YOUR GOAL:
Output the lines exactly, starting with the line that contains "Screen dimensions: 1004x1204" and continuing through the last line, with both included. Leave the pictures out of your answer.

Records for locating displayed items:
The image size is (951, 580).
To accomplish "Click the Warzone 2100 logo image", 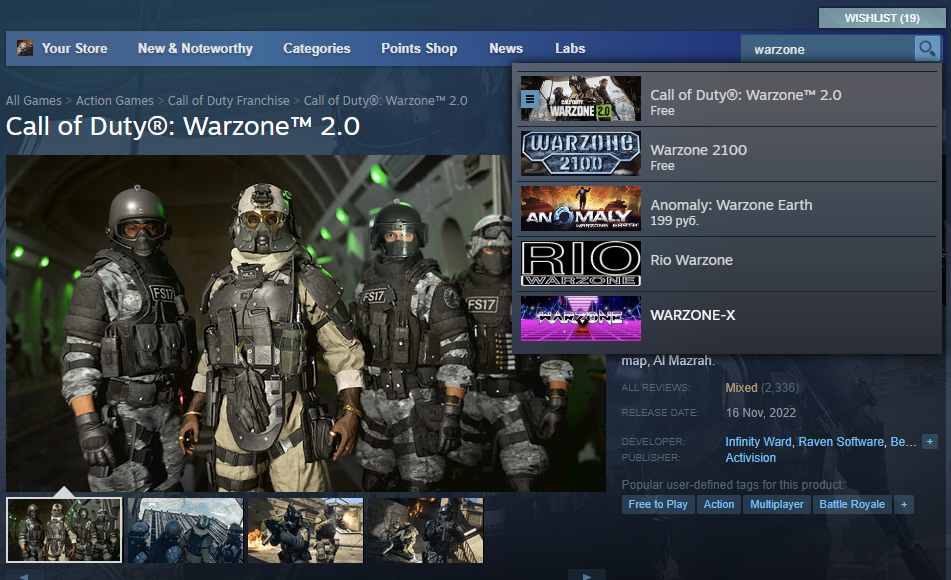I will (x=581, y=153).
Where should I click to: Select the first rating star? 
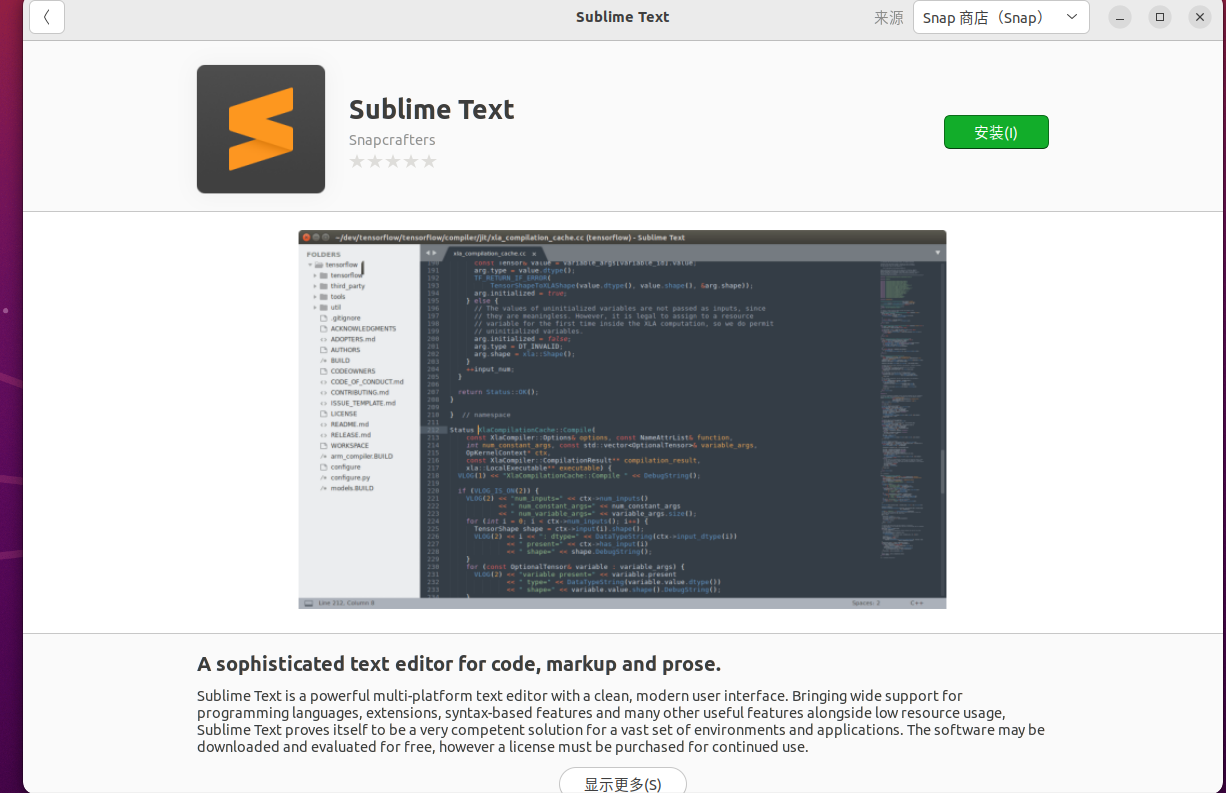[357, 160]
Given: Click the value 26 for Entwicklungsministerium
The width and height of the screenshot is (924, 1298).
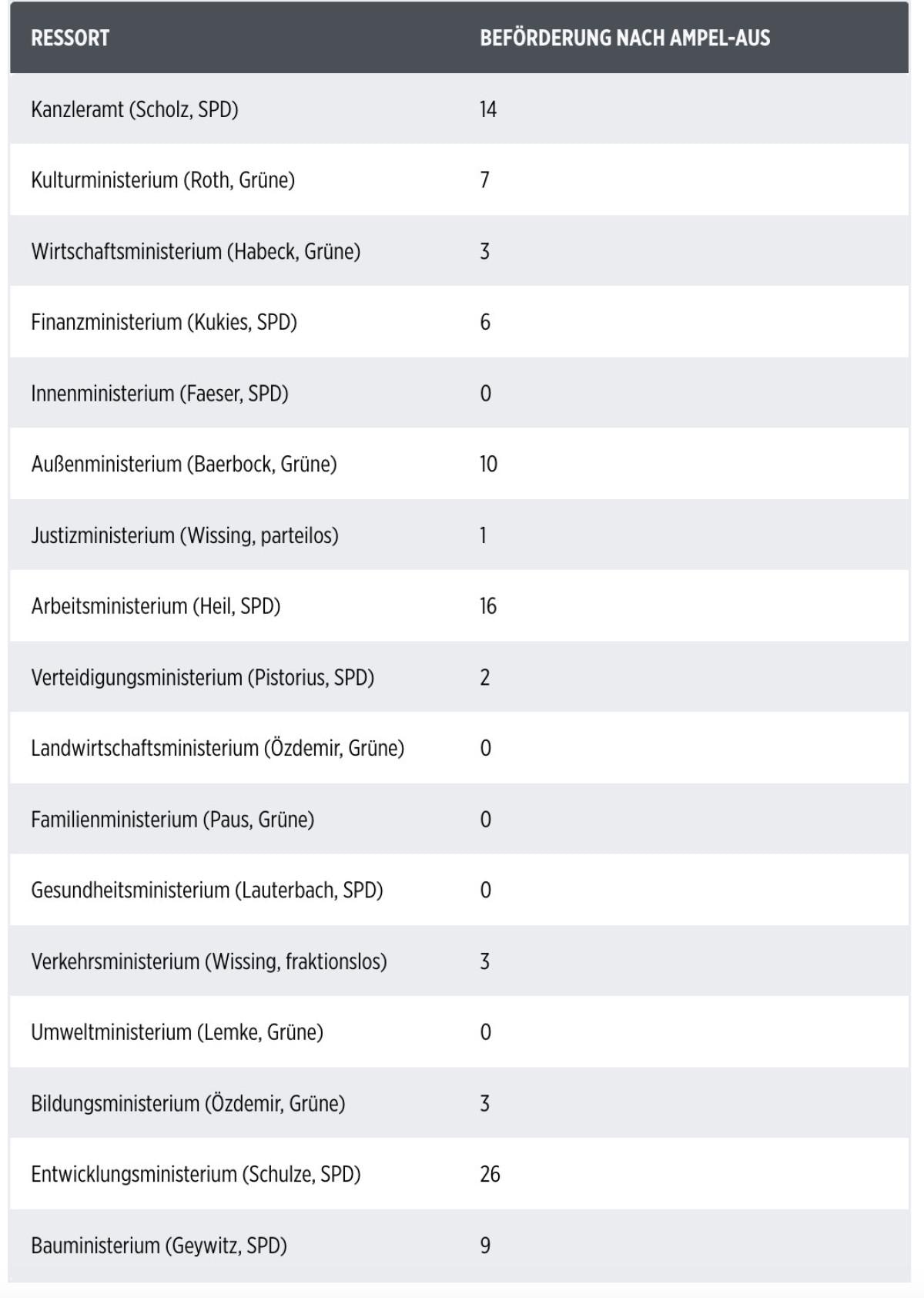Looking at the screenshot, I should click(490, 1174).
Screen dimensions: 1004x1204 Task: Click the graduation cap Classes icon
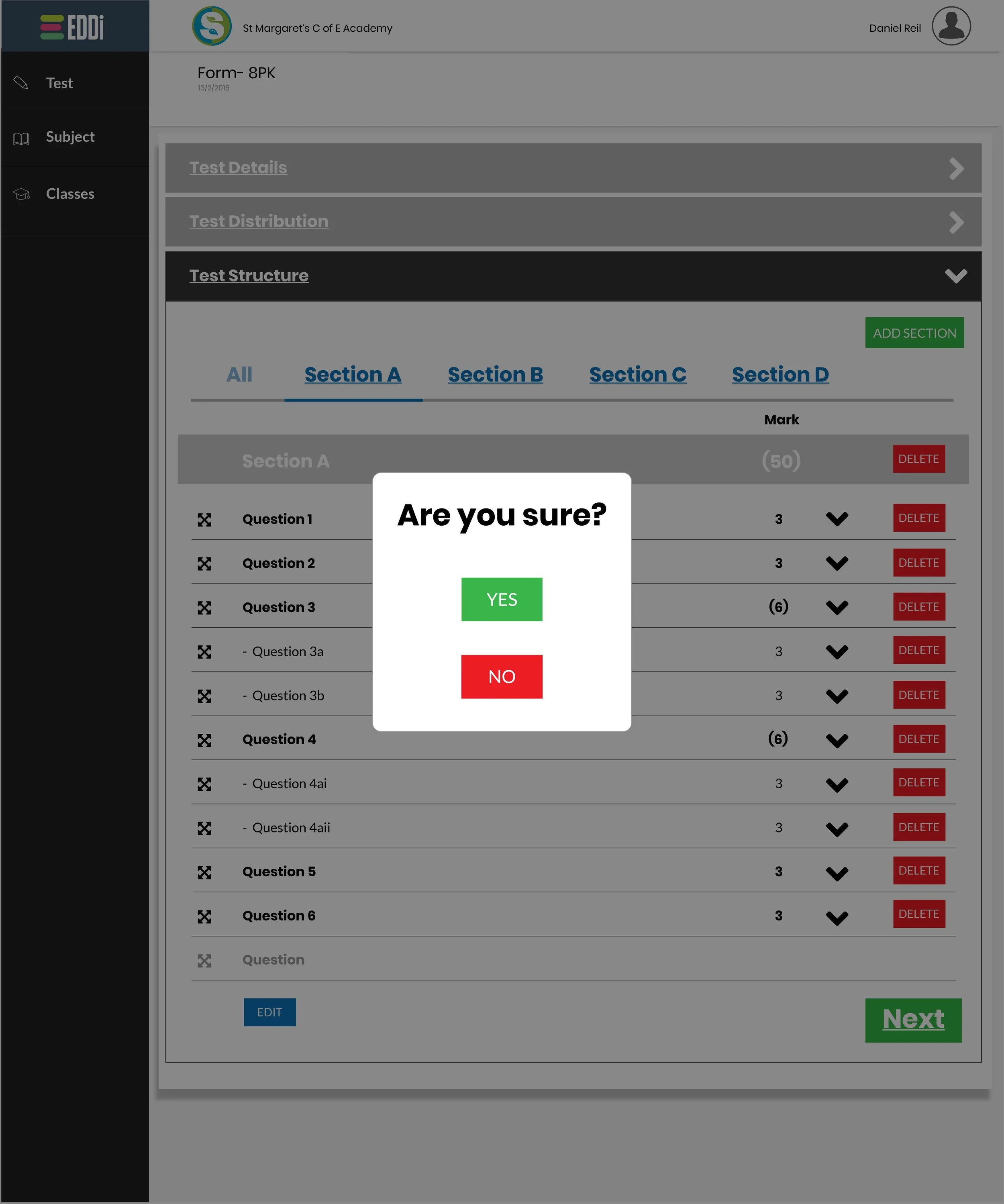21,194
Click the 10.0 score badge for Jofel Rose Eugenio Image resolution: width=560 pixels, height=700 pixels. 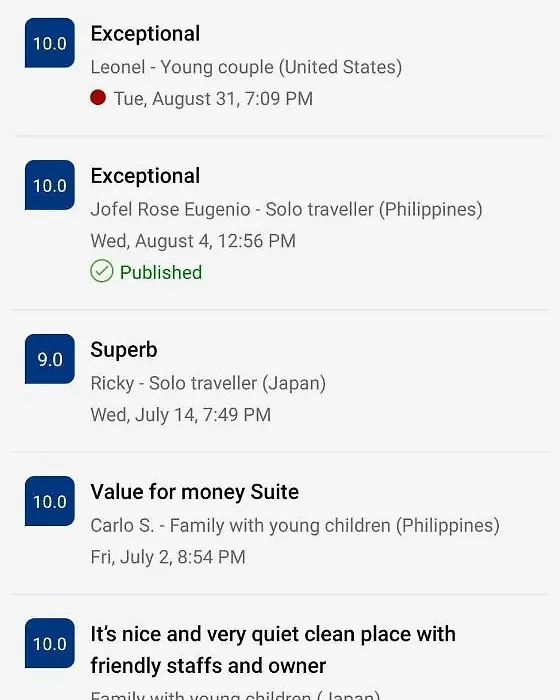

FINISHED TASK:
Screen dimensions: 1004x1204 Task: Click the graduation cap Classes icon
21,194
Click the 10.0 score badge for Jofel Rose Eugenio Image resolution: width=560 pixels, height=700 pixels. 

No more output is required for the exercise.